The terms “pre-eclampsia”, “diagnosis”, etc., are as described above.
In an embodiment, the kit may be a kit for diagnosing pre-eclampsia, which is an enzyme-linked immunosorbent assay (ELISA) kit, a protein chip kit, a rapid kit, or a multiple reaction monitoring (MRM) kit.
The kit may be a protein chip kit for measuring a level of the protein encoded by the gene. The kit may include a substrate, an appropriate buffer solution, a secondary antibody labeled with a chromogenic enzyme or a fluorescent substance, a chromogenic substrate, etc. for immunological detection of the antibody. The substrate may be a nitrocellulose membrane, a 96-well plate synthesized from a polyvinyl resin, a 96-well plate synthesized from a polystyrene resin, or a slide glass made of glass.

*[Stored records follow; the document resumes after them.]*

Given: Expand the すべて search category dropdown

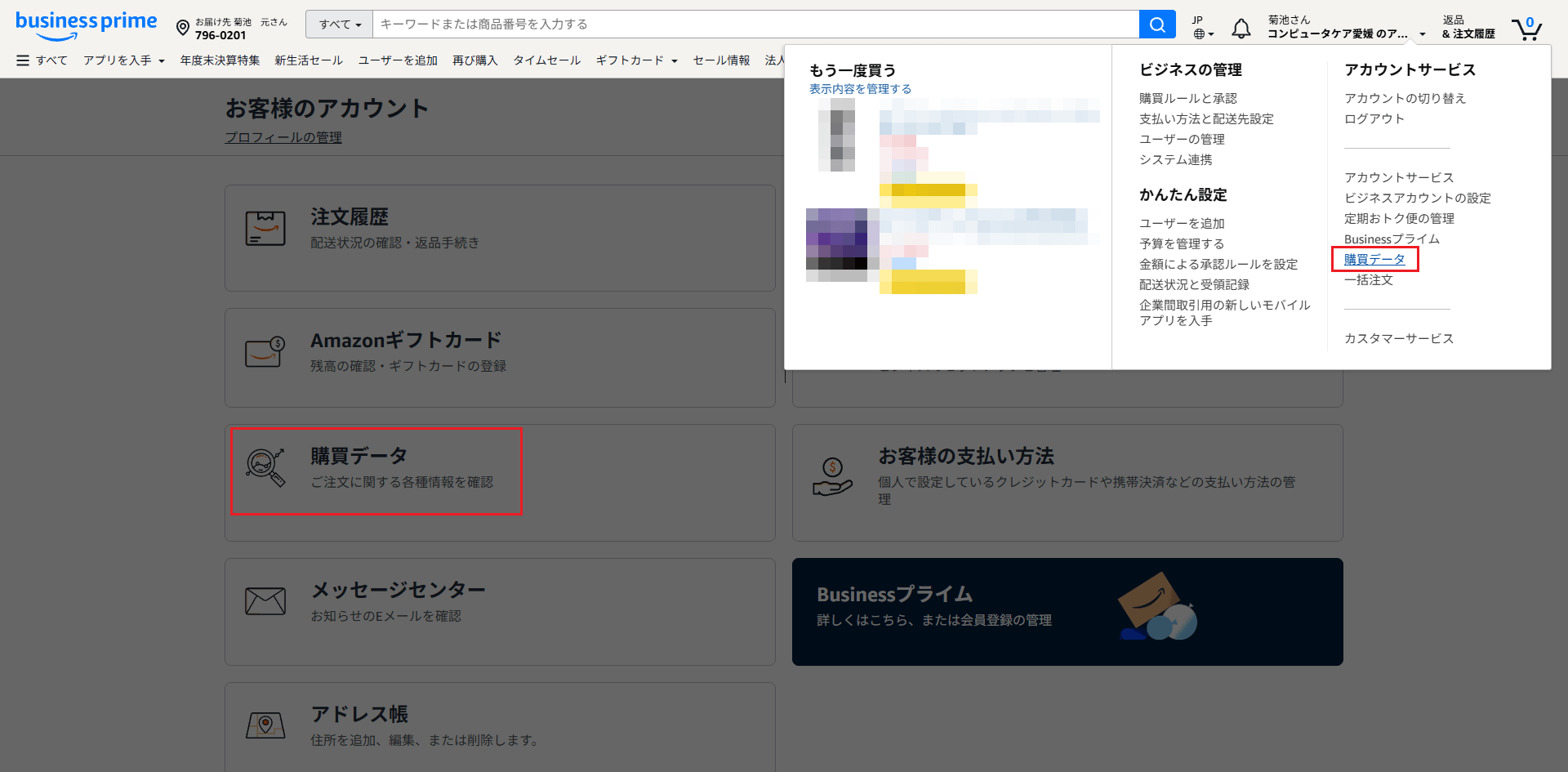Looking at the screenshot, I should coord(339,25).
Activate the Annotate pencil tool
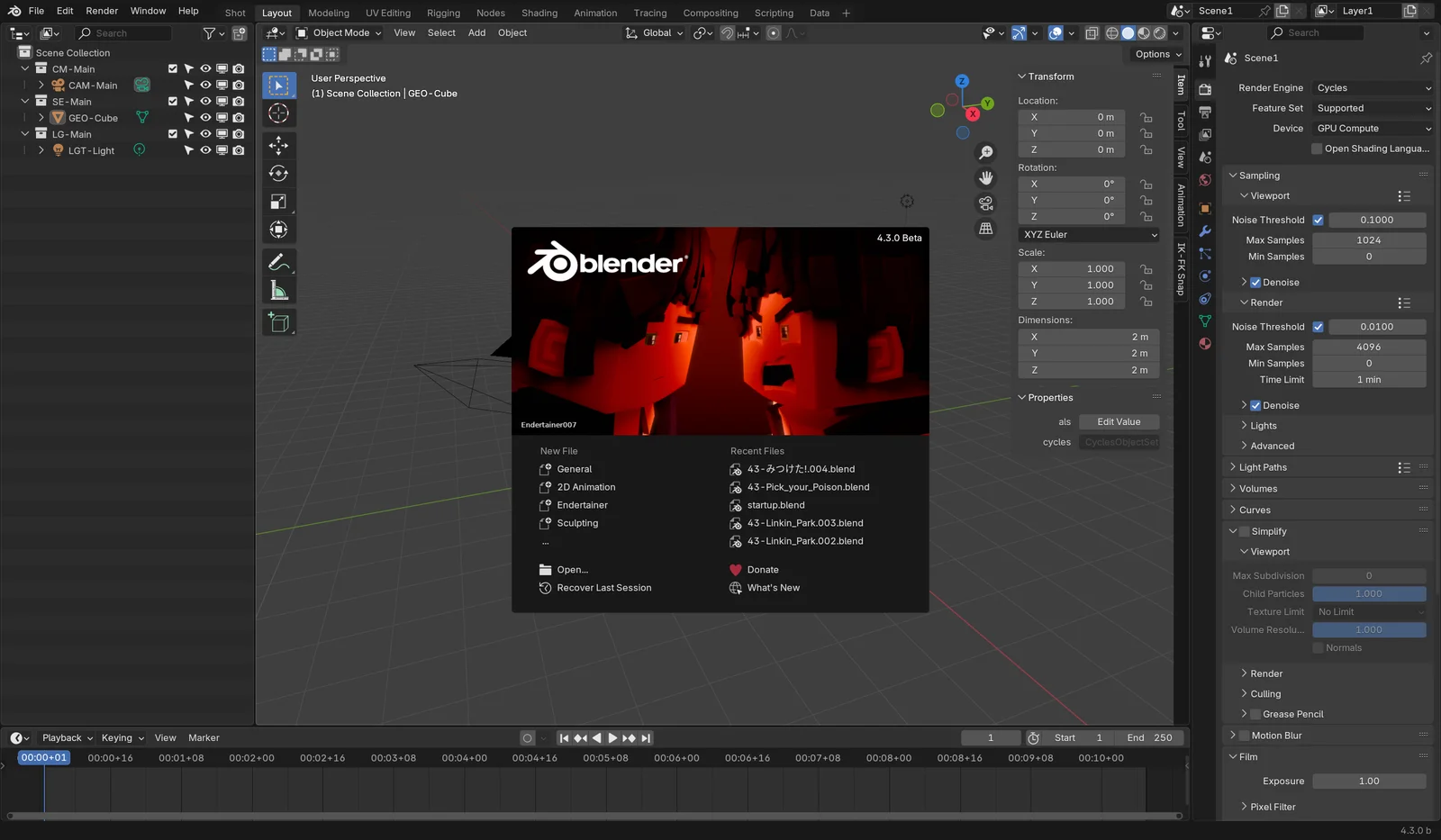1441x840 pixels. [x=278, y=262]
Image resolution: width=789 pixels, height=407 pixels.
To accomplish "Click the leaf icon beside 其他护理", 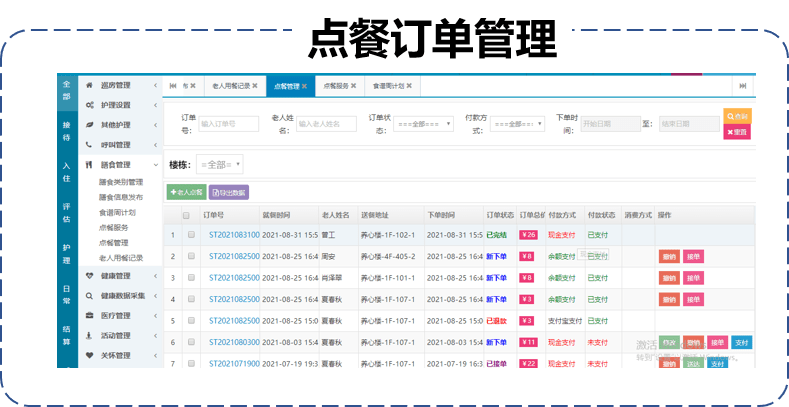I will [x=90, y=125].
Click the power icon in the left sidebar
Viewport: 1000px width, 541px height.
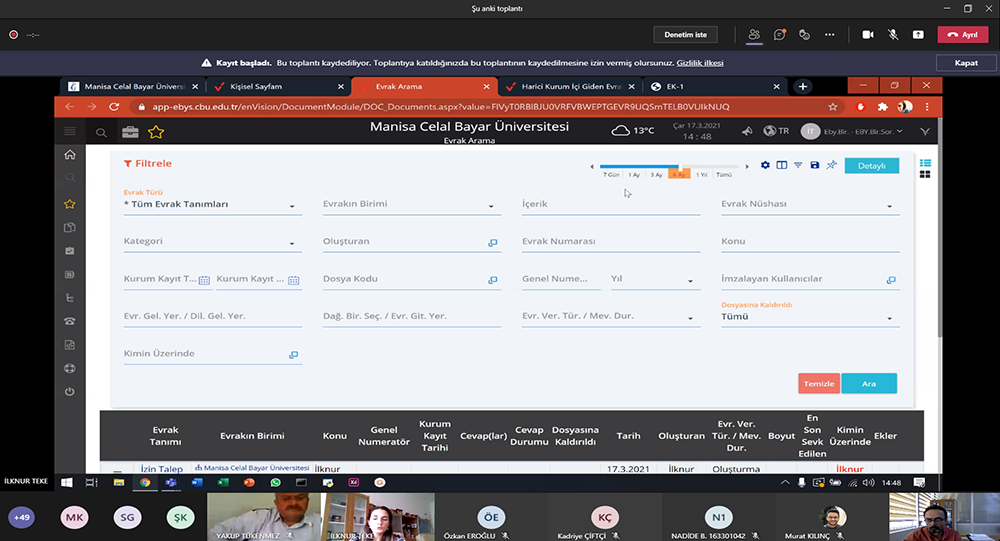(x=69, y=391)
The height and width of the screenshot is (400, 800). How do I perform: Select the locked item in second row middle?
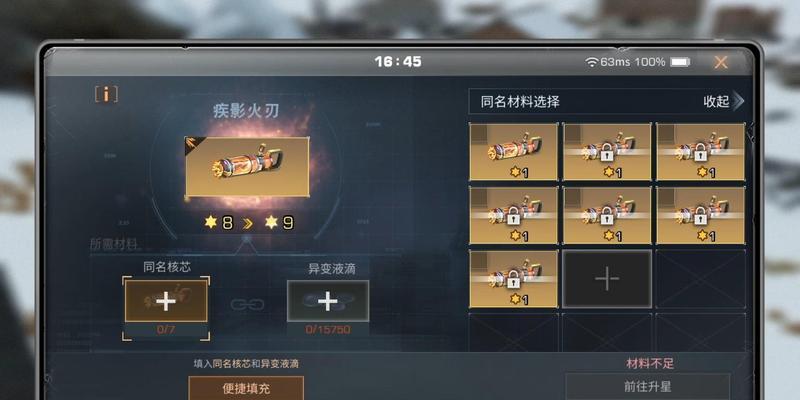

The chromogenic enzyme may be a peroxidase or an alkaline phosphatase. The fluorescent substance may be FITC or RITC. The chromogenic substrate may be 2,2′-azino-bis(3-ethylbenzothiazoline-6-sulfonic acid) (BTS), 0-phenylenediamine (OPD), or tetramethyl benzidine (TMB).
Still another aspect provides a method of providing information on diagnosis of pre-eclampsia, the method comprising: (a) measuring an expression level of at least one protein selected from the group consisting of ANXA3, A2M, APOB, PZP, FETUB, FNI, LCN2, APOM, QSOXI, TGOLN2, FIO, SERPINAII, PRG2, SHBG, TNC, HBD, AGT, CP, HEXB, SERPINA4, and VWF, or a fragment thereof in a biological sample isolated from a subject; (b) comparing the expression level of the measured protein or the fragment thereof with an expression level of the protein or the fragment thereof in a control group sample.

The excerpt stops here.